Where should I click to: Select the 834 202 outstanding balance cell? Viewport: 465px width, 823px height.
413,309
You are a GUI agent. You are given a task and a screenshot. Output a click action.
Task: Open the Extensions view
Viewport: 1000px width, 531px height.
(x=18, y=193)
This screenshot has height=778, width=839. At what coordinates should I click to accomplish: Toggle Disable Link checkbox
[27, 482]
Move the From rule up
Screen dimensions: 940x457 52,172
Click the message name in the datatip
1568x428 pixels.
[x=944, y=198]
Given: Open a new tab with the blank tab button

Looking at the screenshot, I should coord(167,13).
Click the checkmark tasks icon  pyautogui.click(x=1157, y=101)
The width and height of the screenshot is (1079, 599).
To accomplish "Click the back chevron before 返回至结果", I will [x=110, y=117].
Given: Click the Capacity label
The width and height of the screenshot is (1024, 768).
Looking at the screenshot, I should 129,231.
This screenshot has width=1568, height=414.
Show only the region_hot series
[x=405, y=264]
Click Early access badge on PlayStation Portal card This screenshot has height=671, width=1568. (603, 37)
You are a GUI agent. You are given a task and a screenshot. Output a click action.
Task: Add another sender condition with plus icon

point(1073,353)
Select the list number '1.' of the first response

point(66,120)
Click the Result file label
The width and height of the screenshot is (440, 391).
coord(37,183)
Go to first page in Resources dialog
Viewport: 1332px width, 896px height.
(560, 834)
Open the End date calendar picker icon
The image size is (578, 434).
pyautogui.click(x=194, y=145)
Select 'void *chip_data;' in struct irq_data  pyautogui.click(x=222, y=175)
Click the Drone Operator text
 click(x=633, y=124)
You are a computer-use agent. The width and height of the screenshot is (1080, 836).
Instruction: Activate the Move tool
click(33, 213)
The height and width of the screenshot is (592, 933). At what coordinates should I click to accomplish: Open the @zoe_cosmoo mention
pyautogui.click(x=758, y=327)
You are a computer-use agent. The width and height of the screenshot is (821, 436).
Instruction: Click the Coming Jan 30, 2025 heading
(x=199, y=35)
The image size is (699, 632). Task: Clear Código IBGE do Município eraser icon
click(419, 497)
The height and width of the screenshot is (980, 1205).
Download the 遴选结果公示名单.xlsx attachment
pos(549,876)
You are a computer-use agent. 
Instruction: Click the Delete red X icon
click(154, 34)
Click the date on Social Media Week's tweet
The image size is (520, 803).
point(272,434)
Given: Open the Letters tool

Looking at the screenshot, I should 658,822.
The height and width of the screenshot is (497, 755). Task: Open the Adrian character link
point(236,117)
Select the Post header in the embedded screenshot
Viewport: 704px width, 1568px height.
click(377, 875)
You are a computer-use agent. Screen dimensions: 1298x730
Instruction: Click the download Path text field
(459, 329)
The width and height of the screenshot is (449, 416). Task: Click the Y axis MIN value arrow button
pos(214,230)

☆ ☆ ☆ ☆

## The problem
In the data above, find the line with "Given: Open a" and the line with "Given: Click the Capacity label". Retype both, plus every line between them, exactly.

## Solution to this task
Given: Open a new tab with the blank tab button

Looking at the screenshot, I should coord(167,13).
Click the checkmark tasks icon  pyautogui.click(x=1157, y=101)
The width and height of the screenshot is (1079, 599).
To accomplish "Click the back chevron before 返回至结果", I will [x=110, y=117].
Given: Click the Capacity label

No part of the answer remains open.